Getting the distributed unique realtime counts

How do you identify on a realtime basis, unique number of items such as unique number of users visiting your website, unique number of people doing a transaction or unique number of ads getting served ?

We can see that the problem computationally can be solved by doing a group count. At low scale taking a group count isn't a problem at all. This can be achieved by using a database query or even using an in memory hash table. But how will you do it when the scale is huge say a few hundreds of application instances each of which processing huge number of requests per second ?

If you use an external datastore and group by operation then this will lead to additional write operations to the datastore per every ad getting served. Firstly this can become a bottleneck because of slow write involved and you might end up scaling app instances just for counting the unique items not for the real demand, secondly the group by operation is very costly which needs a lot of disk reads and processing.

If you use in memory approach then this will lead to increase in the app instance memory, combining those in memory counts is going to be a challenge and this might leads to highly inaccurate results because instances may go down at random for a number of reasons. Here one approach is going to be extremely costly the other is going to be inaccurate. In such distributed computing setup batch processing or map reduce is proffered most of the time and they might work perfectly on non real time basis. But when the requirement is realtime mostly for realtime monitoring, fraud detection etc a better but approximate method might come in handy. A different but clever probabilistic approach such as HyperLogLog comes to rescue in such cases. In situations where 100% accuracy isn't a hard-line requirement an approximate method with minimum probability of error can come to rescue. Here you are trading accuracy of your measurement for speed and cost.

HyperLogLog is a probabilistic algorithm that is apt for such problems. HyperLogLog can help you to get approximate unique counts of items with very minimal error with a negligible amount of space (in few bytes). HyperLogLog is implemented by many programming libraries. One such library project called Datasketches comes to rescue for JVM based projects. This project is incubated within Apache software foundation, the library provides an HLL sketch for solving this problem.

https://datasketches.apache.org/

Lets take an example of an ad service which runs an app install ad campaign. Your backend fetches ads from multiple ad networks and forwards the winning ad to your client. Since the volume of requests in too huge (more than ~100K requests per second) and the data returned is an ad which shouldn't be cached because that ad might become invalid next time. Remember that your business don't want to over serve any ads as per the contract, because you will have zero yield and may end up wasting resources instead of serving other ads which will yield revenue.

Imaging that you are logging the ad ids to a file and each line is the app id returned in an ad. Next you need to find unique number of ads getting served from the ad server for monitoring purpose or for tuning the ad delivery for cost optimizations. The batch processing of log files will take time and is not going to be realtime. So lets go with the HyperLogLog here.

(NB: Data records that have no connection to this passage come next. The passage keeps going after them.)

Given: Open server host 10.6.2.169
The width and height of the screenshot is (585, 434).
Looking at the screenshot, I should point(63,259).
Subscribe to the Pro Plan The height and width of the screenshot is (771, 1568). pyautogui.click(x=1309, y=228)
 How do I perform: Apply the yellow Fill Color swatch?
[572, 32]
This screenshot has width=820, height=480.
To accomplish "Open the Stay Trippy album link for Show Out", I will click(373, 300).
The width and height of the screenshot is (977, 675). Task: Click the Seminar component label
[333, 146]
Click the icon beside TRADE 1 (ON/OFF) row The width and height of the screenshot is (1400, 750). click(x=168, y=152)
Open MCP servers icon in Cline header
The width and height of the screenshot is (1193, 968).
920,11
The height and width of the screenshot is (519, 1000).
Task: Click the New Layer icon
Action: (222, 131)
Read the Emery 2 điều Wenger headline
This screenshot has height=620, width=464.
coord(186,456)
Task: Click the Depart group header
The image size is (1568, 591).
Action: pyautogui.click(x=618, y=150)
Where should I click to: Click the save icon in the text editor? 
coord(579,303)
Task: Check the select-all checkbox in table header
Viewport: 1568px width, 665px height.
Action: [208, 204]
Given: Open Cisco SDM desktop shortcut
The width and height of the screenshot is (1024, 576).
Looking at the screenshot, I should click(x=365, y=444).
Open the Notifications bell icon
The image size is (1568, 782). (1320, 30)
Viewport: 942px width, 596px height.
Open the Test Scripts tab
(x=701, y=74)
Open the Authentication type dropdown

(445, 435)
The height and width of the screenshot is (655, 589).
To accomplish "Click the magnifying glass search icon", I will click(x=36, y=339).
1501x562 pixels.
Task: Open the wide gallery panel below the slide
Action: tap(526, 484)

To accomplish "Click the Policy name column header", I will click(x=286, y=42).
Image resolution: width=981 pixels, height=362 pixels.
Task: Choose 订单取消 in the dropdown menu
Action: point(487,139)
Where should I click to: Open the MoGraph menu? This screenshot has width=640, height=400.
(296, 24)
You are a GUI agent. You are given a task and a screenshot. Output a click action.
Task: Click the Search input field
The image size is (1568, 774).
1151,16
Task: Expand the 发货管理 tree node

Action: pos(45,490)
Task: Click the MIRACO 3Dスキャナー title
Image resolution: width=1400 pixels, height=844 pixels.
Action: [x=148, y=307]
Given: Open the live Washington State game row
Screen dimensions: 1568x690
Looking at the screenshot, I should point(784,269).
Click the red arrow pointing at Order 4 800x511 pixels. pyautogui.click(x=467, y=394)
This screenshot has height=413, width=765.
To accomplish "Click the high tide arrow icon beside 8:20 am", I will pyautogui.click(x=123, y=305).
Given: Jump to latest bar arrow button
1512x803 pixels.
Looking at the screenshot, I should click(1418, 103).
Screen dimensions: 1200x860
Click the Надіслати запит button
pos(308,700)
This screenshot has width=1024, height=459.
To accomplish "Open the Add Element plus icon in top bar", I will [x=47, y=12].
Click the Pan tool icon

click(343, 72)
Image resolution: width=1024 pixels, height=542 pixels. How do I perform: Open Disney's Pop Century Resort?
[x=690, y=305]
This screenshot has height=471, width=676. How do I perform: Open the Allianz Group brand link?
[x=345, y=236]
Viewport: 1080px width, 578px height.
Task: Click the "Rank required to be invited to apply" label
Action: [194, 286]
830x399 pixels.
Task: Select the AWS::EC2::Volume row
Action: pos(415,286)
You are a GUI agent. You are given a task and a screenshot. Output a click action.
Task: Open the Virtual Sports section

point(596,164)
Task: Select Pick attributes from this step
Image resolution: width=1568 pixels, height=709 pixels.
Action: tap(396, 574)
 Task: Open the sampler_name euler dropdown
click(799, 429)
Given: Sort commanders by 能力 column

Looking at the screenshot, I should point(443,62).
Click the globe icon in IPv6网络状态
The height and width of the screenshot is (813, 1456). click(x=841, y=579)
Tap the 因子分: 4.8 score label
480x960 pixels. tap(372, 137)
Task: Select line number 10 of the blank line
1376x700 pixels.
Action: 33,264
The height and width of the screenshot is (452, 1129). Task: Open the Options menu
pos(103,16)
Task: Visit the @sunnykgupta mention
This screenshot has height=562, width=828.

How does this work ? Each ad server instance can maintain its own HLL sketch updating it every time an ad is served. You can think of an HLL sketch as an in memory hash table but with a very few bytes of memory usage. These HLL sketches can then be published periodically every few seconds or minutes to a queue or written to a data store such as redis. I have used Aerospike which has in built support for HLL and is an excellent choice when it comes to distributed computing.

A downstream reducer can then read the data store and merge these multiple HLL's and then probably publish a metric or write to a dashboard. On merging two sketches we get the combined unique counts from both sketches and this operation is commutative which simply means that the order of sketches doesn't matter we get the same results by combining different HLL sketches in any order.

The downstream reducer can be triggered by an api call or even a periodic cron job (every minute). The beauty of HLL lies in its mergeability, you can combine multiple HLL instances to produce a global estimate, without needing access to the raw data. This makes it a perfect fit for distributed systems where log aggregation is costly or infeasible. The result is that we will be able to see the realtime count of each ads getting served on our dashboard and this will enable the decision makers to take business decisions to optimize ad serving.

And the best part? Firstly the memory footprint is minimal—often just a few kilobytes per HLL instance. Secondly this doesn't lead to scaling the app instances for the realtime counting purpose.

Happy Learning